**Written request:** Switch "admin menu" to "main menu" in the listing lines starting at "This screenshot has height=1024, width=752." and ending at "I will point(433,682).", and write out only those lines again with everything else left the same.

**Data shown:**
· · · · ·
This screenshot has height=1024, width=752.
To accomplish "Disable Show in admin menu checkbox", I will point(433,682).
· · · · ·
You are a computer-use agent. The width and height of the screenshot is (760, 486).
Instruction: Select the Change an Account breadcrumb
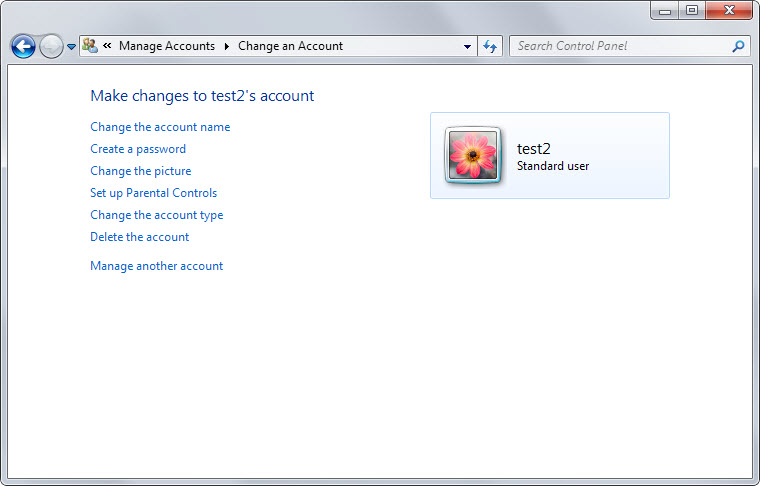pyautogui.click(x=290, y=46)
· · · · ·
**Completed task:**
This screenshot has height=1024, width=752.
To accomplish "Disable Show in main menu checkbox", I will point(433,682).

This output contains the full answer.